For $0\le i \le n$ and $0 \le j \le n$, let $f(i,j)$ denote the smallest prime that divides both $a + i$ and $b + j$. WLOG that $a \le b$. Claim: For any positive integer $n$, there exists a positive constant $C < \frac 12$ such that the sum of $\frac{1}{p^2}$ over all primes $p \le n$ is less than $C$. Proof: It is well known that $\sum_{i=1}^{\infty} \frac{1}{n^2} = \frac{\pi^2}{6}$, so \[\sum \frac{1}{p^2} < \frac{\pi^2}{6} - \sum_{i=1}^{\infty} \frac{1}{(2n)^2 } + \frac{1}{4} - 1 = \frac{\pi^2}{8} - \frac 34\]since $1$ isn't prime and $2$ is the only even prime. It remains to show that this is less than $\frac 12$, which is evident as $\pi^2 <10$. $\square$ Claim: For sufficiently large $n$, more than half of the $(n+1)^2$ possible integer pairs $(i,j)$ with $0 \le i,j \le n$ satisfy $f(i,j) > n$. Proof: Consider some prime $p$. Among the $n+1$ values $a, a+1, \ldots, a + n$, at most $\frac np + 1$ of them are multiples of $p$. This is also true among the values $b, b+1, \ldots, b + n$. Hence the number of $(i,j)$ with $f(i,j) = p$ is at most \[\left( \frac np + 1 \right)^2 = \frac{n^2}{p^2} + 2 \cdot \frac{n}{p} + 1 \le \frac{n^2}{p^2} + n + 1 \]Summing this over all primes $p \le n$, we see that there are at most \[ n^2 \sum \frac{1}{p^2} +(n+1) \pi(n) < C \cdot (n+1)^2 + (n+1)\pi(n) \]$(i,j)$ with $f(i,j) \le n$, where the sum is taken over all primes at most $n$. Note that $\frac{n}{\pi(n)}$ approaches $\ln(n)$ and is thus unbounded. Since $n$ is sufficiently large, we can choose $n$ large enough so that $\frac{n+1}{\pi(n) } > \frac{n}{\pi(n)} > \frac{1}{\frac{1}{2} - C} $. Hence $(n+1) \pi(n) < (n+1)^2 \left( \frac 12 - C \right)$, so there are less than \[(n+1)^2 \left( C + \frac 12 - C \right) = \frac{(n+1)^2}{2}\]$(i,j)$ with $f(i,j) \le n$, implying the claim. $\square$ Now for any sufficiently large $n$, by Pigeonhole, there must exist some integer $0\le k\le n$ such that more than half of the pairs $(k,j)$ with $0\le j \le n$ satisfy $f(k,j) > n$. Since no prime greater than $n$ can appear in $f$ twice, $a + k$ has more than $\frac{n+1}{2}$ distinct prime divisors greater than $n$, implying that \[a \ge (a+k) - n \ge n^{ \frac{n+1}{2} } - n > n^{ \frac{n}{2}} \]Since $a \le b$, we have $\min(a,b) > n^{\frac{n}{2}}$, so $c = 1$ satisfies the problem condition for all sufficiently large $n$. For the other (finitely many) $n$, we can just decrease the constant $c$ so that also satisfy the inequality.

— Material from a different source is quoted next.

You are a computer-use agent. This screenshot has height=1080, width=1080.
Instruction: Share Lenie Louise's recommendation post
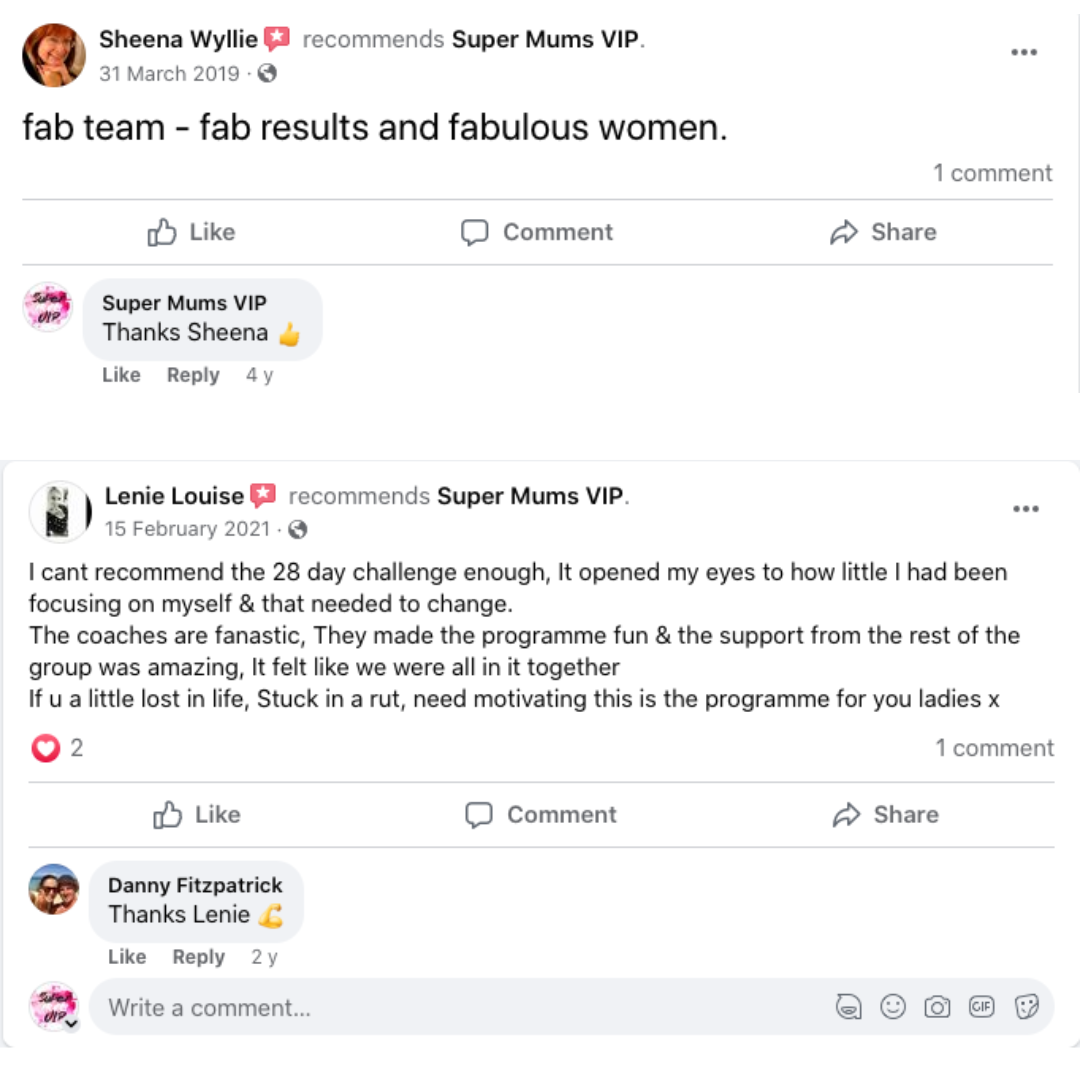[x=885, y=815]
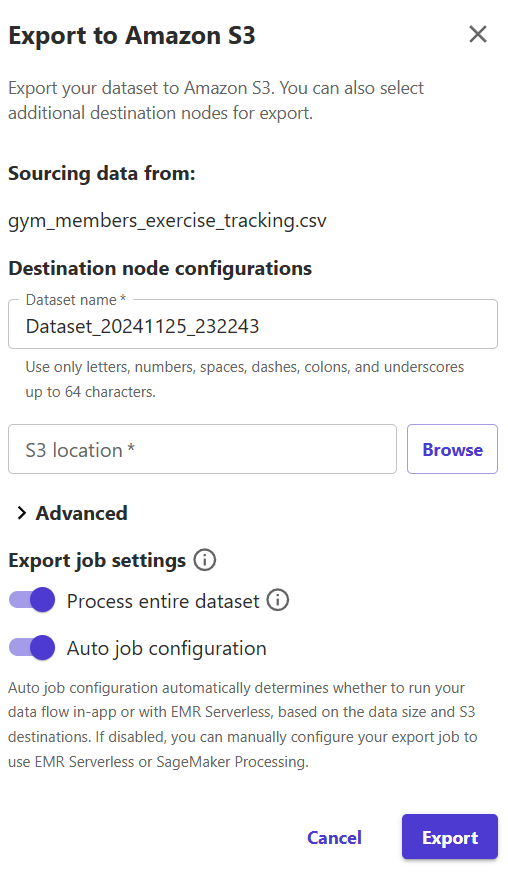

It suffices to show that this is true for arbitrarily large $n$ as we can manually reduce $c$ to deal with the finite cases. Denote $N$ as $n+1$ for sufficiently large $n$ and consider a grid with rows and columns labeled $a + i$ and $b + i$ respectively with the bijection to the problem being obvious. WLOG that the number of rows is less than or equal to the number of columns. Let $K = \epsilon n^2$ with $\epsilon$ being some small positive number less than $1$ and choose. Then consider the set of primes $p < K$. Notice that the number of cells that a prime $p$ divides in the grid is at most $\left(\left\lceil \frac{N}{p} \right\rceil\right)^2$, so the total amount of numbers that the set of primes less than $K$ covers is \[\sum_{p \leq K} \left(\left\lceil \frac{N}{p} \right\rceil\right)^2 \leq \sum_{p \leq K} \left(\frac{N}{p} + 1\right)^2 = \sum_{p \leq K} \frac{N^2}{p^2} + \frac{2N}{p} + 1\]It is well known that $\sum_{p > 1} \frac{1}{p^2} < \frac 12$, so \[\sum_{p \leq K} \frac{N^2}{p^2} + \frac{2N}{p} + 1 < \frac{N^2}{2 + d} + O(K\log\log K) + O(K)\]for some small number $d$. Then the other terms are negligible so we get that the number of cells that the primes less than $M$ cover are less than half of the grid for sufficiently large $N$. By Pigeonhole, this implies that there is a row of the grid $a+i$ so that there are $\frac{n}{2}$ primes $p_i \geq \epsilon n^2$. Since all of these primes divide $a + i$, we have \[a \geq \prod_{i} p_i - i \geq \epsilon^{\frac{n}{2}}n^n - i\]we can reduce $\epsilon$ by a sufficient amount to get $c$ so that $c^{\frac{n}{2}}n^n \leq \epsilon^{\frac{n}{2}}n^n - i$ which is a valid constant $c$ so we are done.